Directions: What you return must match the records exactly, with every line included.

Dataset records:
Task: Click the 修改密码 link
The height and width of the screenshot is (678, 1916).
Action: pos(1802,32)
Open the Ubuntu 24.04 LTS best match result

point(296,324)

Response for this exercise:
Task: Click the 修改密码 link
The height and width of the screenshot is (678, 1916).
Action: pos(1802,32)
Open the Ubuntu 24.04 LTS best match result

point(296,324)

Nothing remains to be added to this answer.